書評<「食糧危機」をあおってはいけない>

昨年の小麦や油類の価格高騰をきっかけに、さかんに日本では”食糧危機”が叫ばれている。
食料自給率は40%、さらに海外での水資源の枯渇や穀物のバイオ燃料への転換などにより、食糧輸入自体が困難になっていくのではないかと危惧されている。
本書はそうした論調に対する反論である。まず世界の人口動態予測そのものに疑問を投げかけ、それに基づいた食糧需給予測を疑う。さらに、多くの食料需給予測は「経済が発展すると食生活が欧米化する」といったありがち誤解に基づいており、世界の様々な食文化や宗教的な禁忌を無視していることを指摘する。
さらに食糧生産についても、そもそも欧米やオーストラリアは”大ざっぱ”な農業であり、豊作あるいは凶作に一喜一憂すべきではなく、また食糧生産余力もまだまだあるとしている。
そして、食糧はそもそも余っており、世界が押し付けあっているのが現状であることを明かしている。昨今、WTOをはじめとした貿易自由化交渉ではそれぞれの国が自国の農業を守るために市場開放を拒否しており、このことだけでも本書の指摘が概ね正しいと判断できる。食糧を売りたい国で世界は溢れているのだ。

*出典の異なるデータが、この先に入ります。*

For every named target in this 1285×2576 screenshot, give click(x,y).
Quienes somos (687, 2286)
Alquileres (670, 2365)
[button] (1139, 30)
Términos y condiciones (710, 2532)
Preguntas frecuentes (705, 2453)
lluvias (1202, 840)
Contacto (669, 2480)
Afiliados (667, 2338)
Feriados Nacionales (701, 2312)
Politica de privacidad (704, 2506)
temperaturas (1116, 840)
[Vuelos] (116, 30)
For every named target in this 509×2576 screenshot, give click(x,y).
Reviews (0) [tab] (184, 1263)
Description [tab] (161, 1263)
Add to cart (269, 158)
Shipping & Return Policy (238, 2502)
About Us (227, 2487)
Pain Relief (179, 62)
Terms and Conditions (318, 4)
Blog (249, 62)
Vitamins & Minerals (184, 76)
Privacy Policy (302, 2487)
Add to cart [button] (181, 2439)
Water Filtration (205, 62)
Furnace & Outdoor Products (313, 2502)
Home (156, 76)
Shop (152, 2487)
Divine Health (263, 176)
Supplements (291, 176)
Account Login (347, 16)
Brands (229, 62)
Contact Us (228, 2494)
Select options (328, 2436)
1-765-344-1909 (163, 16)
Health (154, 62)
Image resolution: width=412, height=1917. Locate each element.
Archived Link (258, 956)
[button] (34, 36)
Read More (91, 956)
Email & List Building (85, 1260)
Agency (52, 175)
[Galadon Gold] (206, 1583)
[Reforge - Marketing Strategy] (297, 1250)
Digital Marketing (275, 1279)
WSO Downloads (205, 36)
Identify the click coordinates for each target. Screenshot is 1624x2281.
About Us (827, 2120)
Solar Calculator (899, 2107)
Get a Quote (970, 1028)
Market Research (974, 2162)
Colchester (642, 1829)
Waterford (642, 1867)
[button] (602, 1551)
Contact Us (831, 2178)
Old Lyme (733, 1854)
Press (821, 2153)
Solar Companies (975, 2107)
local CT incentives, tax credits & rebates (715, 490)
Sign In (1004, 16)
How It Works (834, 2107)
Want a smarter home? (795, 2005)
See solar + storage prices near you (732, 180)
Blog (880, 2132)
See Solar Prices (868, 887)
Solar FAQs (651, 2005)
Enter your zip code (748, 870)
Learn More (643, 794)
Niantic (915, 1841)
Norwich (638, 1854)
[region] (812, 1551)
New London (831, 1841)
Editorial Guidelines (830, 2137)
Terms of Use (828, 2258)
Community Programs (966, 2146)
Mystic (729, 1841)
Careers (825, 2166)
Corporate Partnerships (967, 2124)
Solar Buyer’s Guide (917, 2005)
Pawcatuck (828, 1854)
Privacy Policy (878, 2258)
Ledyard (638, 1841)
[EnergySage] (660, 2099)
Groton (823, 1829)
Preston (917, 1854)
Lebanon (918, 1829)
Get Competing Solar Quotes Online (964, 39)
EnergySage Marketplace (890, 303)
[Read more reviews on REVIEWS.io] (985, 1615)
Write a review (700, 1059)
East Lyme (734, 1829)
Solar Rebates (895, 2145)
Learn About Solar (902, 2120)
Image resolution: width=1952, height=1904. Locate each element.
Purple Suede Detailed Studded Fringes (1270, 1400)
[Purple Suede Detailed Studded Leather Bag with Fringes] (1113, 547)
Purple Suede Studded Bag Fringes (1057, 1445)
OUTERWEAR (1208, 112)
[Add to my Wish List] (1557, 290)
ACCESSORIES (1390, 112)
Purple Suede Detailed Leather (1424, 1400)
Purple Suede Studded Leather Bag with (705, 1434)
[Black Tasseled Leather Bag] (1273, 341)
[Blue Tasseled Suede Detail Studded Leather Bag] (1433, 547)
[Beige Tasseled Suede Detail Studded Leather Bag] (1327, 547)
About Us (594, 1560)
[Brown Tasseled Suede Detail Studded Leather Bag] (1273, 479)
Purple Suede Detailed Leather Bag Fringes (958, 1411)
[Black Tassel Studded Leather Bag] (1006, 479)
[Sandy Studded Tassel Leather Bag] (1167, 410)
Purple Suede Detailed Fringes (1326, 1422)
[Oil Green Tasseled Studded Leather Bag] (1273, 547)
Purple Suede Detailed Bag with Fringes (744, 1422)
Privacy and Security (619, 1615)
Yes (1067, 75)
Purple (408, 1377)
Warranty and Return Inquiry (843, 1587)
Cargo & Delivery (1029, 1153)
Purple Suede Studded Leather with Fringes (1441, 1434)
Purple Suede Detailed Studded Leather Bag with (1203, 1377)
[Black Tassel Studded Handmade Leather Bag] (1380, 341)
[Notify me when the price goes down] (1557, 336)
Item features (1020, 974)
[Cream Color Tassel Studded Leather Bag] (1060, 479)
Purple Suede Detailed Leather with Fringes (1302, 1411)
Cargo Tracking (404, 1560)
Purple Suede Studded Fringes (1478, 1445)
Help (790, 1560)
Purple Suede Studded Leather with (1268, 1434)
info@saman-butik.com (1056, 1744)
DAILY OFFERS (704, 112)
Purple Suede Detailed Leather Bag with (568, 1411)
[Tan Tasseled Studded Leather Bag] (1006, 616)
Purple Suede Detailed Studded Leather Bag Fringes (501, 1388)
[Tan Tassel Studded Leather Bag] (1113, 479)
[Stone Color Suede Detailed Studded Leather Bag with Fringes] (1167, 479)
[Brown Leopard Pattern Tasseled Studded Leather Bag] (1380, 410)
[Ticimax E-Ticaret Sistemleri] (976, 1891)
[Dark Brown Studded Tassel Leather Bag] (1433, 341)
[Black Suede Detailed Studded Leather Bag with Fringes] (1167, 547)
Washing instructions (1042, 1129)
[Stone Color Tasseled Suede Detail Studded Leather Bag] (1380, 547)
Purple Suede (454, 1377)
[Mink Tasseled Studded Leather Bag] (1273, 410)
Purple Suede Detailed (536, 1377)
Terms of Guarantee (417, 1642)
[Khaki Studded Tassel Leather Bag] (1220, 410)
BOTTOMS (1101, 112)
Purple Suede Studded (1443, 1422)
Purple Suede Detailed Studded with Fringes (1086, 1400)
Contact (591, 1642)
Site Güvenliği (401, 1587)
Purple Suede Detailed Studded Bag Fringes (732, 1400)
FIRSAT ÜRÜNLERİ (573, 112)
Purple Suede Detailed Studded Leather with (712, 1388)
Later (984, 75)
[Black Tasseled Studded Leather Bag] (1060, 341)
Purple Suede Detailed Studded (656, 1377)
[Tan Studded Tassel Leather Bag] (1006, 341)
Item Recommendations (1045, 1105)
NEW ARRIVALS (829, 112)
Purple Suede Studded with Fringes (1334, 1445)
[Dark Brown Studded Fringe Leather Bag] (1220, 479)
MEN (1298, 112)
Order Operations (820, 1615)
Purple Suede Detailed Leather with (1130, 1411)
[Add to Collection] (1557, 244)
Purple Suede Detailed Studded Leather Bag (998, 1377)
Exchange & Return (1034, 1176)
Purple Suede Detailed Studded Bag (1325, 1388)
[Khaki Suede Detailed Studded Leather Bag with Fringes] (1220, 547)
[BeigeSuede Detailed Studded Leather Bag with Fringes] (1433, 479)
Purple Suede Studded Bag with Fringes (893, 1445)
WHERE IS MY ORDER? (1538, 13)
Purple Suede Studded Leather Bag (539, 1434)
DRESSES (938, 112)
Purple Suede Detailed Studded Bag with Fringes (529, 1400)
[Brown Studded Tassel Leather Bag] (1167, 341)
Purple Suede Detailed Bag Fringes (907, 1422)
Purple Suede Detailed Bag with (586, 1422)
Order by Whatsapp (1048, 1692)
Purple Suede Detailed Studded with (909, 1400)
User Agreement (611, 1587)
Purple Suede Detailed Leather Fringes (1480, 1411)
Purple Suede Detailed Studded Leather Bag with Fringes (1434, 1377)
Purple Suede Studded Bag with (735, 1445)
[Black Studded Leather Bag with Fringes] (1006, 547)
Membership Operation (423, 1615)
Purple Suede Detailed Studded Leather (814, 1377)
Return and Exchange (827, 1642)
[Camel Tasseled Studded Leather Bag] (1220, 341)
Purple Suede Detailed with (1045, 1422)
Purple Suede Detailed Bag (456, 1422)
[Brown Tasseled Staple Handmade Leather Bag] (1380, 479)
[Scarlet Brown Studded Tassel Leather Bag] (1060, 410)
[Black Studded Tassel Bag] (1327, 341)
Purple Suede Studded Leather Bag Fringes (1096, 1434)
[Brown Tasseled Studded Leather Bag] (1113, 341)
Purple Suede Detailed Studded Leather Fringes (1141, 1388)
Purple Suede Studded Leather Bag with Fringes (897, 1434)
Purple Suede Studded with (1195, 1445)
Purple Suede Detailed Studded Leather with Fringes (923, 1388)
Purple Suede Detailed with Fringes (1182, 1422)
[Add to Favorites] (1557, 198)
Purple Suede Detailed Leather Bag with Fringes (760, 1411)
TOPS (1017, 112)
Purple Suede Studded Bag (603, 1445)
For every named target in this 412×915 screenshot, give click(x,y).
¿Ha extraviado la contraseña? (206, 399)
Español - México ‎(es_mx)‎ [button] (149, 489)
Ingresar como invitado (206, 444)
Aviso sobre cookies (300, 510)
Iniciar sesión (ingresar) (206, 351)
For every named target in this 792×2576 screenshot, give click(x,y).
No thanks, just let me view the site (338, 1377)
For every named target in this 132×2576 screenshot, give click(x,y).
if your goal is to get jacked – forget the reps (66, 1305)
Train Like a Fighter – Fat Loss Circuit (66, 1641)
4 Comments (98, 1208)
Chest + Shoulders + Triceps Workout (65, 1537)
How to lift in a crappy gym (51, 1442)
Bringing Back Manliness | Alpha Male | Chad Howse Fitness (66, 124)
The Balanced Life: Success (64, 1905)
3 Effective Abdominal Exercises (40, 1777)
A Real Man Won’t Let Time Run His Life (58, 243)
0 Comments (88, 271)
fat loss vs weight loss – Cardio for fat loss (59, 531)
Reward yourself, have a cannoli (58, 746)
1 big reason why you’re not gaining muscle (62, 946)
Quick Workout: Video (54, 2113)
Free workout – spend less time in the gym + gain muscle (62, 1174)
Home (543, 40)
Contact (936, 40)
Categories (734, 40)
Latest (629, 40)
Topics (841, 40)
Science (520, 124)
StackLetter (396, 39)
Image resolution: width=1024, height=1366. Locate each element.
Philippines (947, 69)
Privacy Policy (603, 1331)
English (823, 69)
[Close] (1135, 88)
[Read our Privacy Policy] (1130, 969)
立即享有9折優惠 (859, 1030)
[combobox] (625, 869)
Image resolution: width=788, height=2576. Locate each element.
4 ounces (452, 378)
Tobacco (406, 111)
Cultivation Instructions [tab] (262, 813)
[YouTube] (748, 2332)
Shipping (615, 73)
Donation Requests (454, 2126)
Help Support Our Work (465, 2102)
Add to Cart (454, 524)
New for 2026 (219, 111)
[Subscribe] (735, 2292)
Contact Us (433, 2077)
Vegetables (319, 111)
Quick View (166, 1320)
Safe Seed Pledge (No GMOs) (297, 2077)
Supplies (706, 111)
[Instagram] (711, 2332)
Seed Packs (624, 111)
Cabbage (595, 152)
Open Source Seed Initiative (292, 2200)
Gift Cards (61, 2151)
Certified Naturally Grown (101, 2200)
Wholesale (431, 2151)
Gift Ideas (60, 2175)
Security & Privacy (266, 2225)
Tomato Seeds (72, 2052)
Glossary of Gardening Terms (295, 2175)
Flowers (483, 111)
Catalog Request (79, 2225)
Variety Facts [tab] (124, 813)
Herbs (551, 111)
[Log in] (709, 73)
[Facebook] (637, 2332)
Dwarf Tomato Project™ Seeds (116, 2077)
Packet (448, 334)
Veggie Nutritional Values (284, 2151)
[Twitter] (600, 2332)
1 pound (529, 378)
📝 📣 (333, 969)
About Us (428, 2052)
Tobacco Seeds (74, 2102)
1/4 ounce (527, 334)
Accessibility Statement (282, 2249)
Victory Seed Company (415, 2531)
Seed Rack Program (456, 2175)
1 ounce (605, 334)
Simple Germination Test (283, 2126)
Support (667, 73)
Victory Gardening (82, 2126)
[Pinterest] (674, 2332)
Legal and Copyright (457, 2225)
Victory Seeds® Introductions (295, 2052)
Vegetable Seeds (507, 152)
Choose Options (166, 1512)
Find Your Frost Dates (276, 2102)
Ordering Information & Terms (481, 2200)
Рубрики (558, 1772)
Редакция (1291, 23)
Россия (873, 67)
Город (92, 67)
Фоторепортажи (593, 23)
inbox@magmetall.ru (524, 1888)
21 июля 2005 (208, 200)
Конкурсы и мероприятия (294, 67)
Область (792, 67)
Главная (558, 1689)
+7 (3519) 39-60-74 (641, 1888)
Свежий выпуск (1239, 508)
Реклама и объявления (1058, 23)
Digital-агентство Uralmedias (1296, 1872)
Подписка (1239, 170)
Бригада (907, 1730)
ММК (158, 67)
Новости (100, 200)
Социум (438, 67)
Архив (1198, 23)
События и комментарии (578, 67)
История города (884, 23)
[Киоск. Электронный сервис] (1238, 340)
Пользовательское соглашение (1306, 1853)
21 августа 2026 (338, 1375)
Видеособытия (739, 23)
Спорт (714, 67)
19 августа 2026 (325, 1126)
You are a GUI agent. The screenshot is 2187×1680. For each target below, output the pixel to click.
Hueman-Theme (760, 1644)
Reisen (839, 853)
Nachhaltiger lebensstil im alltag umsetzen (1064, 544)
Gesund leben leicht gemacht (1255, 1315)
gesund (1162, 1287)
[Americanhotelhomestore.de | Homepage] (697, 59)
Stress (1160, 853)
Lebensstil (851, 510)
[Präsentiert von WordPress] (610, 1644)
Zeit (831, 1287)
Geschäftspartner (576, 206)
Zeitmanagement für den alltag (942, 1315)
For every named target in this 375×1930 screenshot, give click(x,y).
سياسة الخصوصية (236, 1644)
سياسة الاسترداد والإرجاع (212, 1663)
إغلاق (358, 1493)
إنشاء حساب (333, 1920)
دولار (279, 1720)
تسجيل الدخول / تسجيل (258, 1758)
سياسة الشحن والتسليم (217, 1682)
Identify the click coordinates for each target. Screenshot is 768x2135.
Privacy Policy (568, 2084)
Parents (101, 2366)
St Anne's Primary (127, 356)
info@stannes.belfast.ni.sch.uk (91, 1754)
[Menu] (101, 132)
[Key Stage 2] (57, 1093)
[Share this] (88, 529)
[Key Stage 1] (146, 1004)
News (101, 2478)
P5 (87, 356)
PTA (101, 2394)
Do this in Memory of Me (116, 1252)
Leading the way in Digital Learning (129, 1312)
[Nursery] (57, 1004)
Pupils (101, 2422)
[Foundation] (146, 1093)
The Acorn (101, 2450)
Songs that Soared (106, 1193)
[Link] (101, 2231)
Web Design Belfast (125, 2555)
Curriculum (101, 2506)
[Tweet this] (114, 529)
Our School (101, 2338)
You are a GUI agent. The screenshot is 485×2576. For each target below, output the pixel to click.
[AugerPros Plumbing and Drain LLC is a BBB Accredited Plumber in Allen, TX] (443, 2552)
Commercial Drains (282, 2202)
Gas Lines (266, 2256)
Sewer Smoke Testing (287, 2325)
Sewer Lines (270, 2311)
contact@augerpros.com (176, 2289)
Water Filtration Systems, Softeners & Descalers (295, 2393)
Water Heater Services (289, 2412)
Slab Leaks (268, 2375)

世界人口が爆発し始めた1970年代、中国が驚異的な発展を始めた1990年代に、同じように食糧危機が叫ばれたことを著者は指摘する。だが、世界はそれを”なんとなく”乗り越えてきた。人は忘れやすい生き物だという著者の指摘には、まったく同意で恥ずかしくなるばかりだ。


ただし、本書の論旨からまったく外れてしまうのがサハラ以南のアフリカである。アジアの発展途上国がどの国も差はあれどもGDPを向上させ、食糧生産率を向上させているのに対して、アフリカは今だ政情不安と貧困の真っただ中である。日本はともかく、この地域に対しては何らかの取り組みが必要であろう。